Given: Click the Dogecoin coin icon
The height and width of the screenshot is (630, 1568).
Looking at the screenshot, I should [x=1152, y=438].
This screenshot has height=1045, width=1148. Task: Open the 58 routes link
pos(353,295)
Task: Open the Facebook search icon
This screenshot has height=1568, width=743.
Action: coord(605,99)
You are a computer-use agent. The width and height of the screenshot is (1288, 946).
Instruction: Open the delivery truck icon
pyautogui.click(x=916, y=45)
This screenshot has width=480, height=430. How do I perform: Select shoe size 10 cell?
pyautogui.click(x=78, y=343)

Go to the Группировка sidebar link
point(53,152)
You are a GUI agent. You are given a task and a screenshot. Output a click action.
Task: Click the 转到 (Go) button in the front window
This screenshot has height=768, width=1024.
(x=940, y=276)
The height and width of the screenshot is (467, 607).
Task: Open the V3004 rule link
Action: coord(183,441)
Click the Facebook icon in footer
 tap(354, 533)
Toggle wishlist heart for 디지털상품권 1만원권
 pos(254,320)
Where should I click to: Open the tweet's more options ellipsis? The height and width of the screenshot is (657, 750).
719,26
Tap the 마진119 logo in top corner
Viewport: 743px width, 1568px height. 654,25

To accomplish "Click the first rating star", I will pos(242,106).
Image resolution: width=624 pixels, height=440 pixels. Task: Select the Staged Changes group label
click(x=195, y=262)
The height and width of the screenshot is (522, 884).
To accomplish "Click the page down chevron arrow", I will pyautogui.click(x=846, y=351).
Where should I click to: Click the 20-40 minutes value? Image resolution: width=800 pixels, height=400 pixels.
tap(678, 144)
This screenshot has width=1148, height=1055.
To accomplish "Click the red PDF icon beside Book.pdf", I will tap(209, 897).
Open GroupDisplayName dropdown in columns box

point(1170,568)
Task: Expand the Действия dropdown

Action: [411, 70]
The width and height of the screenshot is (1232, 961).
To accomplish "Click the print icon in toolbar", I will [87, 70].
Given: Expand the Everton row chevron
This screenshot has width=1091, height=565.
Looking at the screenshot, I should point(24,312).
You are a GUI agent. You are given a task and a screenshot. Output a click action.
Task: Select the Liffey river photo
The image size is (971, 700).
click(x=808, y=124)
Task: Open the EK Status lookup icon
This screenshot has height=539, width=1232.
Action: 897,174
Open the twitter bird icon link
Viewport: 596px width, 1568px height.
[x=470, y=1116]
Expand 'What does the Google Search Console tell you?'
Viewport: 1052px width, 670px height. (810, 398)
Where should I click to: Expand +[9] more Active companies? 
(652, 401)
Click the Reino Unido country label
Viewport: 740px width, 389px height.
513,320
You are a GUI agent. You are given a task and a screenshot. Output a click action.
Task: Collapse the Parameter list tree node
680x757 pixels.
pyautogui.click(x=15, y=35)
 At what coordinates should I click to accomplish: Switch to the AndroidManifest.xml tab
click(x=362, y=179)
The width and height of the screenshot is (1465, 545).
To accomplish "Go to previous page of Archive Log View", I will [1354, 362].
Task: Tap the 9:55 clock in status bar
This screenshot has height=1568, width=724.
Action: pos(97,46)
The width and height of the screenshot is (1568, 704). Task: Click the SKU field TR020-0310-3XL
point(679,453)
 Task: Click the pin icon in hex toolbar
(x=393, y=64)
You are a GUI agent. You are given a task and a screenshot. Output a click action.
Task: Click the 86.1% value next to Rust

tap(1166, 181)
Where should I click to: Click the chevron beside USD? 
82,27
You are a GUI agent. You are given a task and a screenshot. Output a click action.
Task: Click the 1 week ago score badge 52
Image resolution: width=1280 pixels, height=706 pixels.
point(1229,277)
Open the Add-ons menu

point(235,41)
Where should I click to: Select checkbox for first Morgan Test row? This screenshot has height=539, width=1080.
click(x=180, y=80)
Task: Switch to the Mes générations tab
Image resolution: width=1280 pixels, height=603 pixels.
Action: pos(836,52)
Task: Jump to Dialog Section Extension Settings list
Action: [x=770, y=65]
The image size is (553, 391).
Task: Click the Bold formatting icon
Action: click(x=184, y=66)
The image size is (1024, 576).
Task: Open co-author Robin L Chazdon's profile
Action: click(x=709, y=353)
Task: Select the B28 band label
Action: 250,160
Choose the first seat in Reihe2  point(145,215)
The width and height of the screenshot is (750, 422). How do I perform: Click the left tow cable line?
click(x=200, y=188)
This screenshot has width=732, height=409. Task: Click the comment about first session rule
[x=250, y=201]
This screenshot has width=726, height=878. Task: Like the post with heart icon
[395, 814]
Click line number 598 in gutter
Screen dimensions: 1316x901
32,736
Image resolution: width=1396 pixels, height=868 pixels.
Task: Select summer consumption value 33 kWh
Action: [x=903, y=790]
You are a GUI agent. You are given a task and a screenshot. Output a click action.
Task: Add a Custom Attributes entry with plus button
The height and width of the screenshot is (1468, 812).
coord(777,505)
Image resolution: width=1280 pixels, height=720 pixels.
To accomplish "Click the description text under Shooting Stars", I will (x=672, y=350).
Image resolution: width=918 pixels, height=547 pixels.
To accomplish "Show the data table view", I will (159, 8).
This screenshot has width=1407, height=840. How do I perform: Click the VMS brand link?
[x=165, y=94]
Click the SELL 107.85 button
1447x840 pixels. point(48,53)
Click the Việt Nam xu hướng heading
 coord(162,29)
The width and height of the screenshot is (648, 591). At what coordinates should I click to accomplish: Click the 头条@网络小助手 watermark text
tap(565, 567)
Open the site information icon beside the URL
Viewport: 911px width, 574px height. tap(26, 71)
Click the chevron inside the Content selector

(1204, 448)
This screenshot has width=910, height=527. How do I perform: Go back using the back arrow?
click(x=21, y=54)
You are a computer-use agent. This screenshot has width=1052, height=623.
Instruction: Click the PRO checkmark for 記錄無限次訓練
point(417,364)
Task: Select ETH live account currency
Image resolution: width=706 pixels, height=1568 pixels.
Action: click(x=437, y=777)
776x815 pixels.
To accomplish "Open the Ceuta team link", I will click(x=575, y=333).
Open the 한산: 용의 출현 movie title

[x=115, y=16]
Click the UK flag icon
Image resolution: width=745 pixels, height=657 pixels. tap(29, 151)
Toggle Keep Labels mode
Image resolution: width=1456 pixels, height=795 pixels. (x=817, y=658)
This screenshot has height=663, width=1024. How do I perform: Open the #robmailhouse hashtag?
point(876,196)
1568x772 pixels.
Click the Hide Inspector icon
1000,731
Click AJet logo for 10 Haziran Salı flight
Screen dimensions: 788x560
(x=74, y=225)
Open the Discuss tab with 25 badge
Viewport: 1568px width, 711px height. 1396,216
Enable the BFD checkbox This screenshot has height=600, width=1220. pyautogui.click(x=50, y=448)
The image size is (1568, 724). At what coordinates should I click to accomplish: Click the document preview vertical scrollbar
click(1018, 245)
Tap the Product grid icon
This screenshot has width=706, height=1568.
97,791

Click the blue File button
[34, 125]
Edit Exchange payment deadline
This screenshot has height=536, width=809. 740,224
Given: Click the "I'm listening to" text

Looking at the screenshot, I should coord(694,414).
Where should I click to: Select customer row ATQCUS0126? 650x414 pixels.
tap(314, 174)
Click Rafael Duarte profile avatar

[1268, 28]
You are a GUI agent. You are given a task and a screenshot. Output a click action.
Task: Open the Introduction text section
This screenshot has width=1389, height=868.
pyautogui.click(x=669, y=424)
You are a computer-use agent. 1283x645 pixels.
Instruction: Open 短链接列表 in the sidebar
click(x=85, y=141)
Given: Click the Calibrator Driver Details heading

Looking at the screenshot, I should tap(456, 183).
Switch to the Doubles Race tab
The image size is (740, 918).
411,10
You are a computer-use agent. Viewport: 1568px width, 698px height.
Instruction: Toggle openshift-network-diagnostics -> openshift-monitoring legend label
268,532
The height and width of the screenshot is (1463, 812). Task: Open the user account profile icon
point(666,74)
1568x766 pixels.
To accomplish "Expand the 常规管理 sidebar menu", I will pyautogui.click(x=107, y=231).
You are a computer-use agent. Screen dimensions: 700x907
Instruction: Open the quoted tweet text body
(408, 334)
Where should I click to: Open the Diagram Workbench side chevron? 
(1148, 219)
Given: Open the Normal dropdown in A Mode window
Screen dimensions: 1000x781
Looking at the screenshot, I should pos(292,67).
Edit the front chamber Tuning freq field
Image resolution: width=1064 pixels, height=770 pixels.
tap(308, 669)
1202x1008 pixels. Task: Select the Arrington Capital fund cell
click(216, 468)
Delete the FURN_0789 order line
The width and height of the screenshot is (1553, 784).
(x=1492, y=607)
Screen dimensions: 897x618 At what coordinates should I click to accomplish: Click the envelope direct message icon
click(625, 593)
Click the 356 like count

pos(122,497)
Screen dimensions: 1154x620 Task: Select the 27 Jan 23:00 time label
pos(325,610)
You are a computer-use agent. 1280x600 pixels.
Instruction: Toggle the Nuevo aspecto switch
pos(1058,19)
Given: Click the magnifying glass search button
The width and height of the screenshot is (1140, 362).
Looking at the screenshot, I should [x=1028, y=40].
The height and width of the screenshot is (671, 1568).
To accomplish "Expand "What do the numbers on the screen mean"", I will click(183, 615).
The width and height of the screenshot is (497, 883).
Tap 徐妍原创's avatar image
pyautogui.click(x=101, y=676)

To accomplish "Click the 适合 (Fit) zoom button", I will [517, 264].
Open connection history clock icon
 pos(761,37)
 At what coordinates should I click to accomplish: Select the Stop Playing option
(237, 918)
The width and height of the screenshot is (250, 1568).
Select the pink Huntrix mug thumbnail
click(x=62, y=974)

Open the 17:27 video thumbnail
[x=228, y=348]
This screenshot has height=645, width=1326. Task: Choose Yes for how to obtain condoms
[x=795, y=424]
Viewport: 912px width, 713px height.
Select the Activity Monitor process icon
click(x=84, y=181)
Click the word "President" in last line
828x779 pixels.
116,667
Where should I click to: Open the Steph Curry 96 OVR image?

----

» ASSIGNMENT: Leaving out every line before the one with "Viewport: 912px width, 713px height.", print the rest of the listing above exactly, through its final line.

» REPLY:
Viewport: 912px width, 713px height.
Select the Activity Monitor process icon
click(x=84, y=181)
Click the word "President" in last line
828x779 pixels.
116,667
Where should I click to: Open the Steph Curry 96 OVR image?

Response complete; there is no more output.